# CNN to Have Special On "Godly Discipline"



## Backwoods Presbyterian (Sep 2, 2011)

Just saw a blurb on CNN for a special on one of their nightly shows (Anderson Cooper) will investigate "Godly Discipline". Have no idea what this will entail.

Video: UnGodly discipline investigation – Anderson Cooper 360 - CNN.com Blogs


----------



## Kim G (Sep 2, 2011)

The first part of this topic was exposing fundamental baptist homes for "rebellious teens" where much abuse occurs. I'm glad the word is finally getting out, and I hope many of these homes are shut down because of it.


----------



## Tripel (Sep 2, 2011)

If that "home" featured on the video is anything like those women say, it is a shame. I'm all for government staying at a distance, but intervention is certainly needed when children are being abused.


----------



## Fly Caster (Sep 2, 2011)

It's about THIS PLACE. Allegations have been flying about it for years. Some of them appear to have merit. The worst are horrific. 

I knew that the piece was airing last night and watched it (Not a fan of CNN and Anderson Cooper, but because of my Fundamentalist background I was already aware of what has supposedly going on there). Tonight's show looks like a more in-depth report. It will be tragic, alarming and sadly, a reproach on Christ's Church that will be yet another tool in the hands of the enemy to malign truly godly discipline.


----------



## Sviata Nich (Sep 2, 2011)

I'm glad such an awful place will be exposed, but why can't they ever do a documentary on a good Christ honouring church/group home?


----------



## py3ak (Sep 2, 2011)

Sviata Nich said:


> I'm glad such an awful place will be exposed, but why can't they ever do a documentary on a good Christ honouring church/group home?



Non-sensational places don't offer much fodder for a fairly long program; that sort of material is more of a tiny feel-good segment to conclude an evening's news.

Also, in the spirit of the age there is a lot of hatred for the Bible, for Christians, etc. - highlighting success stories, or instances that contradict the prevailing idea that Christians are hypocrites for being judgmental and harsh don't actually line up with the biases (conscious or otherwise) of the chattering classes.


----------



## Jack K (Sep 2, 2011)

Sviata Nich said:


> I'm glad such an awful place will be exposed, but why can't they ever do a documentary on a good Christ honouring church/group home?



Because when things go right, that isn't news. That's expected. The unexpected is news.

There are exceptions to this, and nice feature stories on good church programs do pop up occasionally. But I've long contended that we _want_ it to be the rule that abusive churches and such are considered shocking and newsworthy. When reporters start doing stories on good church programs as if _that_ were shocking and newsworthy, then we'll know the church has completely lost the culture's respect.
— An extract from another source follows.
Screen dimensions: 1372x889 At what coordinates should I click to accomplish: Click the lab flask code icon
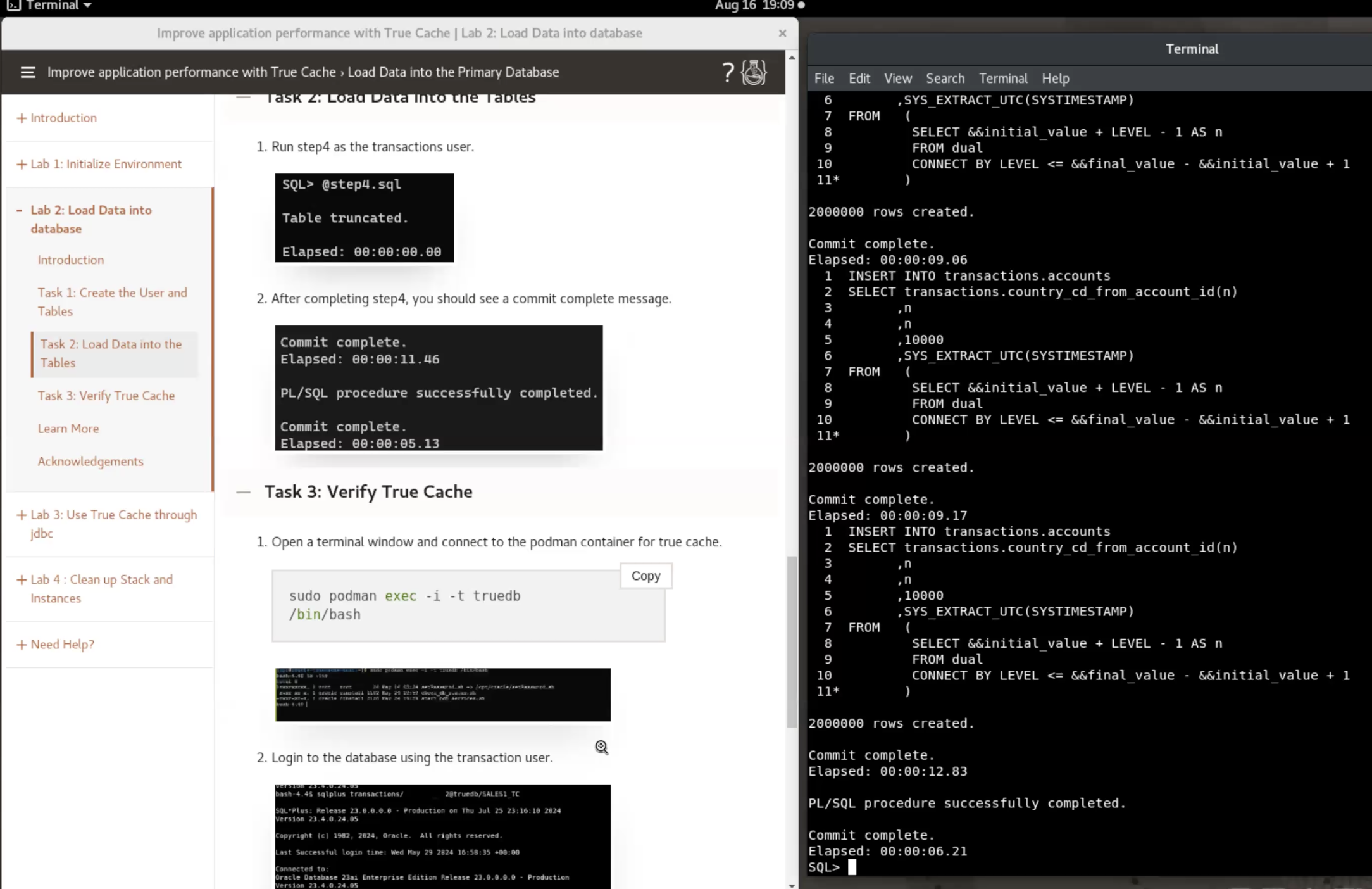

The typical secular journalist still expects church leaders and church institutions to be morally above reproach and helpful rather than hurtful. Even if such a journalist is cynical about how well the church typically conforms to this or is eager to expose perceived hypocrisy, the journalist still believes churches must be held to a higher standard. This, actually, is a good thing. I hope we never lose it.


----------



## Backwoods Presbyterian (Sep 2, 2011)

Here is the latest "tweet" by Anderson Cooper on tonight's show.



> andersoncooper Anderson Cooper
> Tonite a @AC360 special at 8p and 10p. Does the bible say parents should hit kids with a belt or a stick? Are some parents going too far?


----------



## Hebrew Student (Sep 9, 2011)

Hey Everyone!

I saw this, and I almost feel as though I am beating a dead horse by saying that, as I have dealt with these groups, most of the problem has been with their hermeneutics .
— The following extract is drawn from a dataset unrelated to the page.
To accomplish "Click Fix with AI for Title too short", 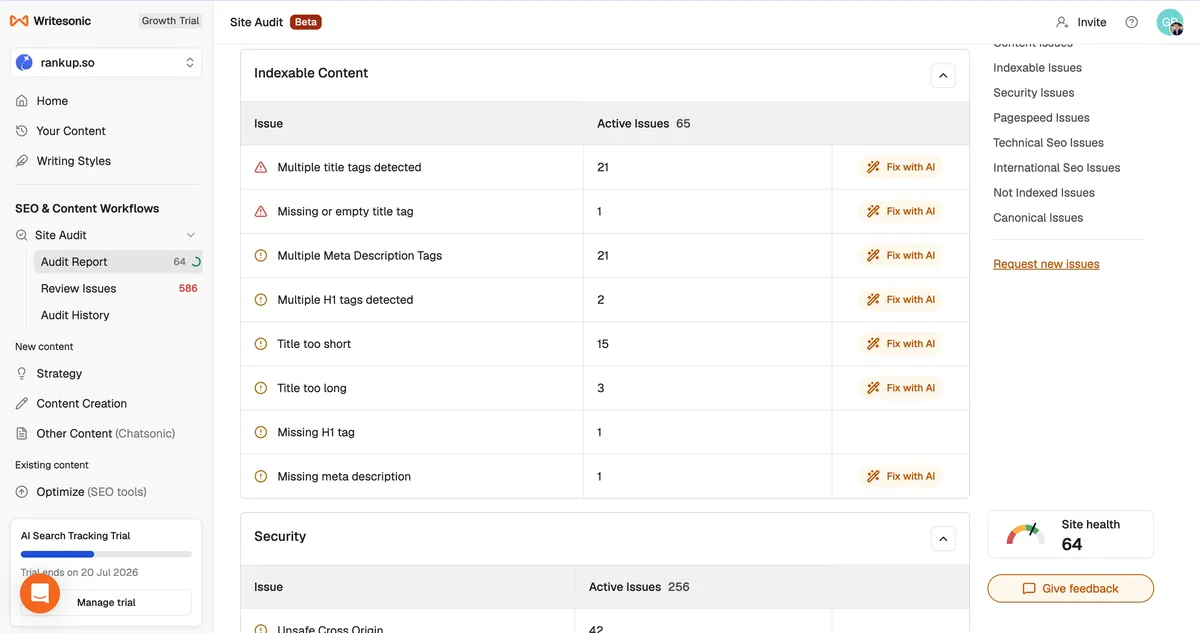I will point(901,344).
As a lot of atheists are fond of pointing out, we are obligated to obey God in whatever he has said. Atheists and unbelievers, like those on CNN, always ask the question: If God told you to murder me, would you do it? They point to the September 11 terrorist attacks, and point out that these Muslims said that God told them to ram those planes into the WTC.

Now, on the one hand, they are wrong. God *could* never ask anyone to do such a thing, because it would contradict his nature and character. However, they are right in one sense, and that is God defines the limits of our behavior. God tells us things we must do, and things we must never do. Hence, if God has commanded it, we must do it.

That is why the Hermeneutics that we use in interpreting the commands of God in scripture are so important. Also, it is not just the interpretation of those commands, but an understanding of how those commands fit into the broader context of the entirety of scripture that is important as well.

One of my biggest concerns is related to what a friend of mine who studied under D.A. Carson told me. She told me that, in one class, Dr. Carson told them that fundamentalists tend to confuse the idea that the scriptures were written *for* us with the idea that the scriptures are written *to* us. In other words, although the scriptures were certainly meant for us, and are relevant to us, they cannot be interpreted as if they were a letter or a novel written directly to us.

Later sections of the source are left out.